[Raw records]

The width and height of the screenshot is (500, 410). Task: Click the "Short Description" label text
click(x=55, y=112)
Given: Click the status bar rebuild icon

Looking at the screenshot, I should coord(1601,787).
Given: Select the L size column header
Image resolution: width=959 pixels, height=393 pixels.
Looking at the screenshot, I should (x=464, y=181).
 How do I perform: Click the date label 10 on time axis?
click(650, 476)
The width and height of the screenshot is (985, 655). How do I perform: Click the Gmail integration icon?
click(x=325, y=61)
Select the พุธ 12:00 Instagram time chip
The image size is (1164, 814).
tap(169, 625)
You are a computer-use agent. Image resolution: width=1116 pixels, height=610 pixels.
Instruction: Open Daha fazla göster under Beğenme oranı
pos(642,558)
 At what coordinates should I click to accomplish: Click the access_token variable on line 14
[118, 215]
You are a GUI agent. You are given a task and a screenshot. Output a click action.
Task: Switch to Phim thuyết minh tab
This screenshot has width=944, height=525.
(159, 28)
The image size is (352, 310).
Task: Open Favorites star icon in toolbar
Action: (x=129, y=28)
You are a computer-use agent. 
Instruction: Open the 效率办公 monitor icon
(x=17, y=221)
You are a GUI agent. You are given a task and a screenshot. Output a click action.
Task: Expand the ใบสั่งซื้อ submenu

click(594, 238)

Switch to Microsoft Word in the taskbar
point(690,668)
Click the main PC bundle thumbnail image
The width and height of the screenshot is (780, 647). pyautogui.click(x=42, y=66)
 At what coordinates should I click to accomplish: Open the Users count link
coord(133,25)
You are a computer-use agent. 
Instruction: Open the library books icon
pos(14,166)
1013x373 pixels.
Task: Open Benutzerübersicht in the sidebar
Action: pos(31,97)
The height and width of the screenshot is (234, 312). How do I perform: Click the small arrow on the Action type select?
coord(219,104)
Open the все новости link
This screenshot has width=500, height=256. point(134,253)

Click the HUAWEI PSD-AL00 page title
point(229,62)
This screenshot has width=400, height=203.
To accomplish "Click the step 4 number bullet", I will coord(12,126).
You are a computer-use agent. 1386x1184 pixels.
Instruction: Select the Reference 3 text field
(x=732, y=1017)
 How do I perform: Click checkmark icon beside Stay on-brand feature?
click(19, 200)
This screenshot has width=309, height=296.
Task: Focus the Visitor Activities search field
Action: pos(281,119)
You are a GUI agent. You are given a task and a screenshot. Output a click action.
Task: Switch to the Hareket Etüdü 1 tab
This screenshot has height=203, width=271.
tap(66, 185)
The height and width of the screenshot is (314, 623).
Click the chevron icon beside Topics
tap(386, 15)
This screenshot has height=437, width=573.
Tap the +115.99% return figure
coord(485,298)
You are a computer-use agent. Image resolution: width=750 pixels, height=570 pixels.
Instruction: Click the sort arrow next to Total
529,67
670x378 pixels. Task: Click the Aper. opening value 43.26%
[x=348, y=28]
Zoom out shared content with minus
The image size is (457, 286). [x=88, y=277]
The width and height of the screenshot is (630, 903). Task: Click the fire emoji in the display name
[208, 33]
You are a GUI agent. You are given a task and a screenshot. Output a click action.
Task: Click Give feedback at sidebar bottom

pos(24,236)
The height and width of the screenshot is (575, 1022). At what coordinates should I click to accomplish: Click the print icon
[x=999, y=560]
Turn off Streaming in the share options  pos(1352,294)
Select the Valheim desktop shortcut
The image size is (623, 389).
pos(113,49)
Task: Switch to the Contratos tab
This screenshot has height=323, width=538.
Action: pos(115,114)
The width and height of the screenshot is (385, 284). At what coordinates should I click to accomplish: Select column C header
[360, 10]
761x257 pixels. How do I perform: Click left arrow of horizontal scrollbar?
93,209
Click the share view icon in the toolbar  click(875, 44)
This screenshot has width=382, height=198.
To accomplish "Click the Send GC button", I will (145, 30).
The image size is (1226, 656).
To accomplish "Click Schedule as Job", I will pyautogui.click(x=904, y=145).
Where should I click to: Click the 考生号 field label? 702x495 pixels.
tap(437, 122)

Brief
Print the lines of the listing above, unchanged, beginning with the line that contains "The width and height of the screenshot is (985, 655)." and continuing through the line that contains "tap(169, 625)".

Answer to the exercise
The width and height of the screenshot is (985, 655). How do I perform: Click the Gmail integration icon?
click(x=325, y=61)
Select the พุธ 12:00 Instagram time chip
The image size is (1164, 814).
tap(169, 625)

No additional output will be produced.